I agree with you that similarity of possible worlds is useless as a concept for evaluating counterfactual statements. There are too many cases where it gives the wrong answer. It is too context dependent.

When you look at how we actually go about assessing the truth of counterfactuals, the crucial elements are time and causality. We look at some temporally antecedent condition which might have been changed, then use our knowledge of the way the world works to decide what would have been the result. In the counterexample 'If Oswald had not killed Kennedy someone else would have,' the Warren Commission supporter considers how the world would have turned out if, say, Oswald had been prevented at the last minute from firing his rifle, and not how things are in the most similar world where Oswald does not fire his rifle.

The reason we do this is connected with our interest in making counterfactual statements, the point of having such a locution in our language.

Having said that, it must be acknowledged that counterfactual statements can be vague, pointless, impossible to assess and people generally accept this. (Hence the saying, 'if all the world was apple pie, and all the sea was ink...'.) So is there any real value in insisting that counterfactuals must somehow be shown to have truth conditions? An alternative, anti-realist view is that a counterfactual statement is not a 'statement', or the assertion of a 'proposition' but a condensed argument. The clear cases we can call 'true' or 'false', but all we mean by that is that we are persuaded or unpersuaded by the hypothetical situation put forward for appraisal.

Now, Possible worlds are put forward as a way to justify the attribution of truth conditions to counterfactuals. At least, that is how David Lewis approaches the question. The reasoning here is that if we are prepared to attribute truth conditions to a locution, then we are committed to whatever ontology is required to account for those truth conditions.

In the case of possible worlds, the idea is that even though they might seem rather dubious entities, their existence is logically entailed by something else we believe, and are committed to.

I don't buy this because I think there are other, stronger reasons for believing in possible worlds.

My strategy would be to try to persuade someone who claims not to believe that there are 'ways things might have been' (as you declare on page 4) that it is in fact impossible to consistently hold this view. We construct models in order to predict the future, e.g. the weather. But we also use models in making sense of the world as a world of opportunities and threats, a world where people do things which deserve praise or blame. Thinking about these notions essentially involves thinking about what *might have been*. (Perhaps you do agree with this, because at the end of your essay you say that there is 'no analysis of modality'.)

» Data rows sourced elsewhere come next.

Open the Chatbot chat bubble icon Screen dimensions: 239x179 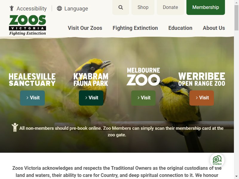(217, 160)
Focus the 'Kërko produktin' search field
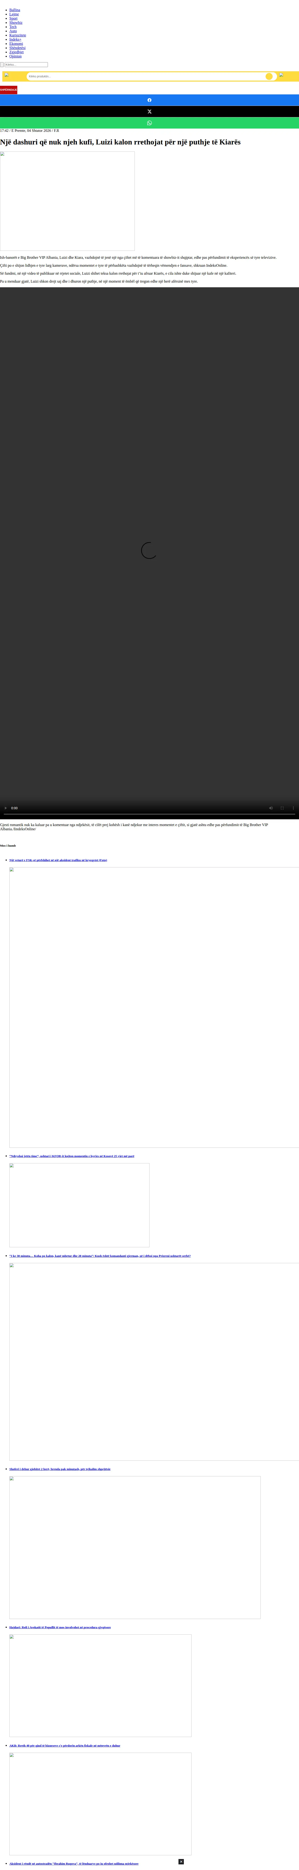 point(145,76)
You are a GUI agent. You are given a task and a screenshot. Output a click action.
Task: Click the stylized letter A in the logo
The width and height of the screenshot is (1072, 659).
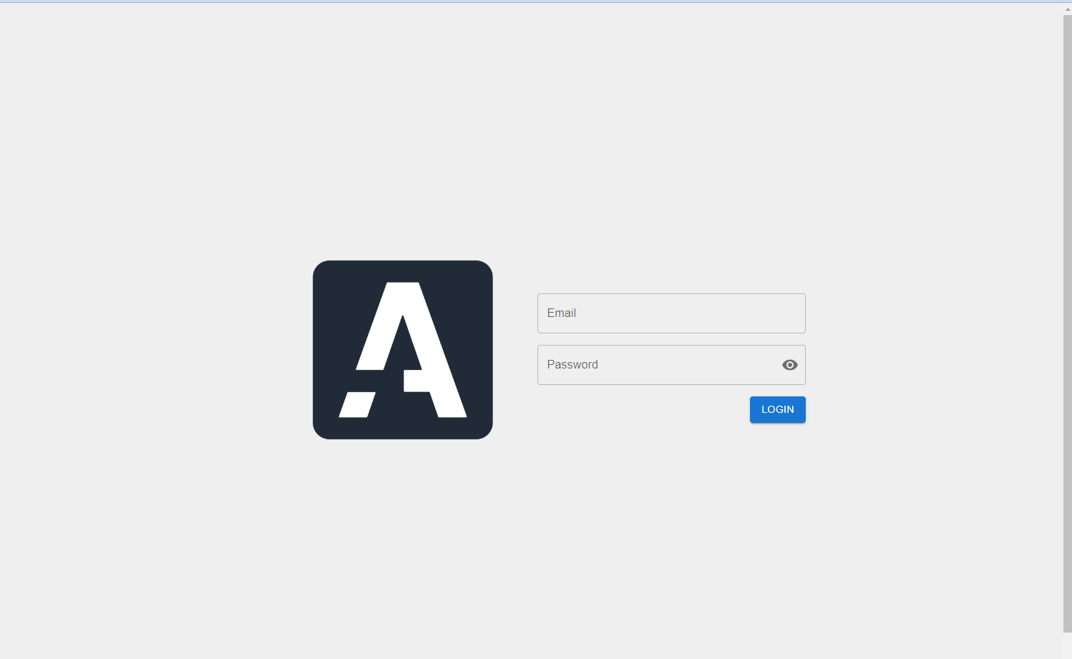(x=403, y=350)
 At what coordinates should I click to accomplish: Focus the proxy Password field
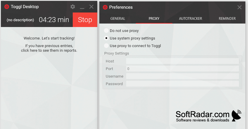point(183,84)
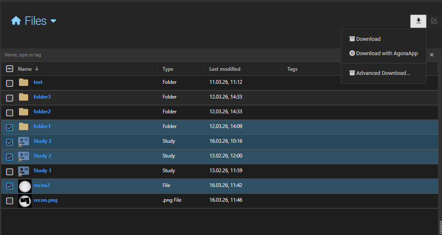
Task: Toggle the select-all checkbox in header
Action: 10,69
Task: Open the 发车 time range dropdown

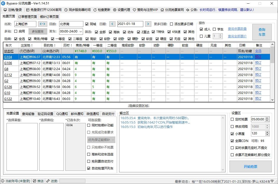Action: (x=80, y=32)
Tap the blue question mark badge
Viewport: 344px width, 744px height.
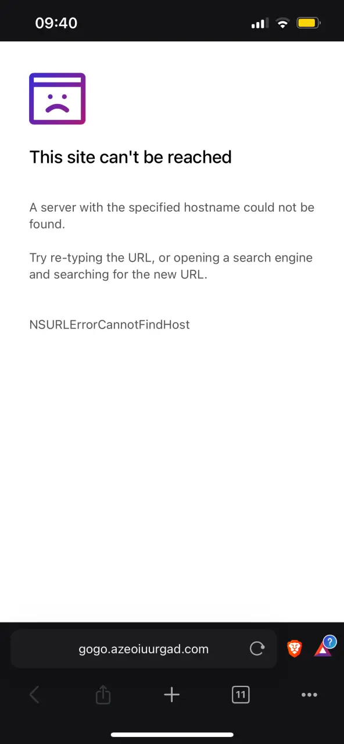pos(330,642)
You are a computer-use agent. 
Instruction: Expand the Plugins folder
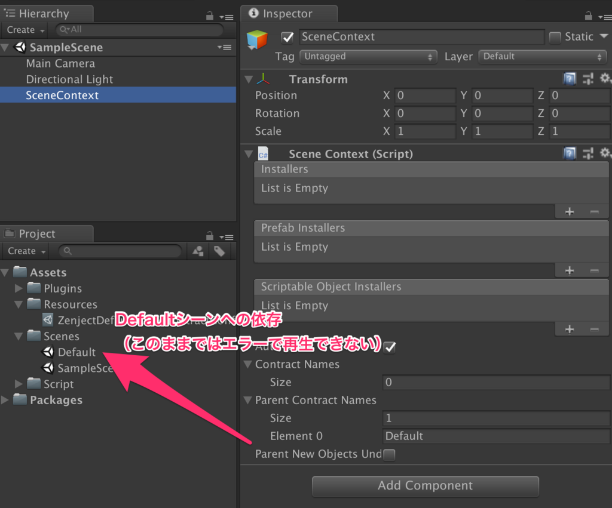coord(19,288)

I agree, Lewis can equally be criticized for effectively doing away with modality. When I kick myself for carelessly losing my Questions page, I am not thinking of some other 'GK' in some other world who took more care. I'm not the least bit interested in that. I'm interested in what I did, or, rather, failed to do.

Of your criticisms of possible worlds, I do need to respond to your argument that there are possible worlds where, owing to a fluke, physical laws are undiscoverable. OK, I agree. So what? In possible worlds (including the actual world) where physical laws are discovered, there is a satisfying explanation of how we are able to discover that those laws obtain. It is not an accident, so far as our beliefs are concerned, that those laws are true. That is sufficient for knowledge.

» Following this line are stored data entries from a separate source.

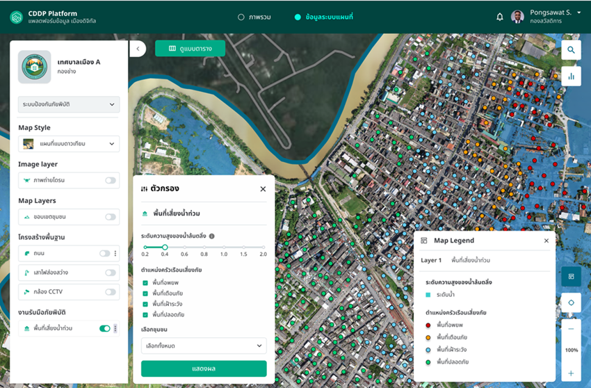The height and width of the screenshot is (388, 591).
Task: Toggle the กล้อง CCTV layer switch
Action: pyautogui.click(x=110, y=292)
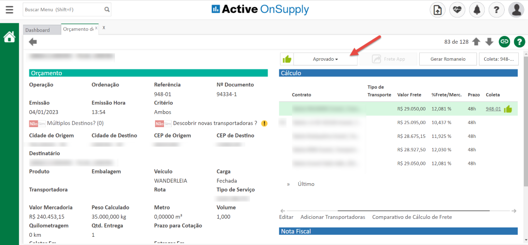Expand the Aprovado status dropdown
Image resolution: width=528 pixels, height=245 pixels.
(325, 59)
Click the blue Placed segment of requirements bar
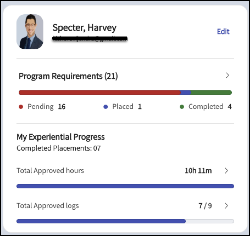 click(186, 93)
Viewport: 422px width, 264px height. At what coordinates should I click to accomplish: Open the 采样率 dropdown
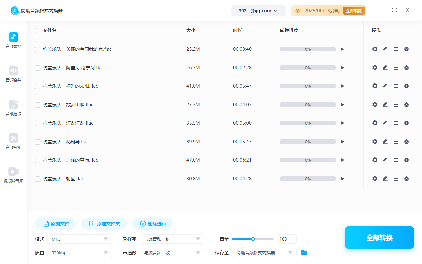click(172, 239)
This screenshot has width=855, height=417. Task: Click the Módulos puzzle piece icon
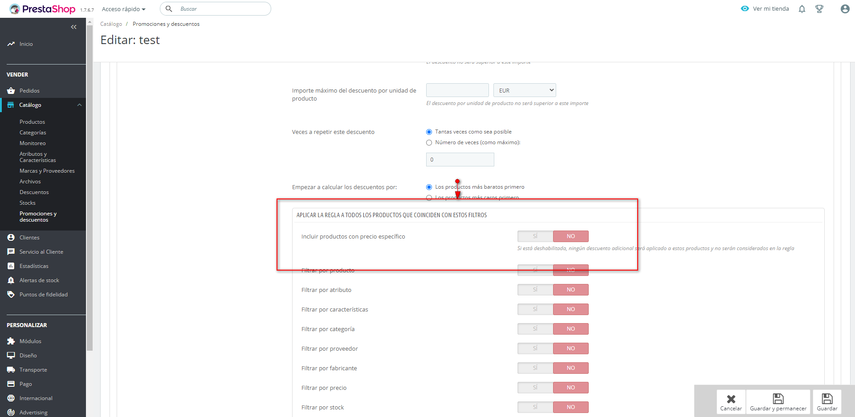[11, 341]
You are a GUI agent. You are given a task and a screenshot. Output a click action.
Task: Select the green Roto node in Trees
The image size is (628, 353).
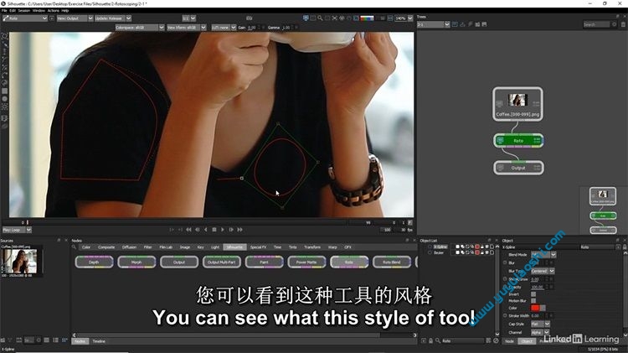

I am attracted by two alternative views of possible worlds:

(a) Possible worlds are sui generis. There distinction between what is and what might have been cannot be analysed further. Of course, that does not get us off the hook regarding the question of providing semantics for counterfactuals, even if we reject the idea that counterfactuals have truth conditions.

(b) Lewis is right and wrong about possible worlds. Right, because other possible worlds are as real as the actual world. Wrong, because the point of view from which the actual world is seen as merely another possible world is impossible for us, in the same way that it is impossible regard now as just another time or I as just another person (cf. Naive Metaphysics ch 18).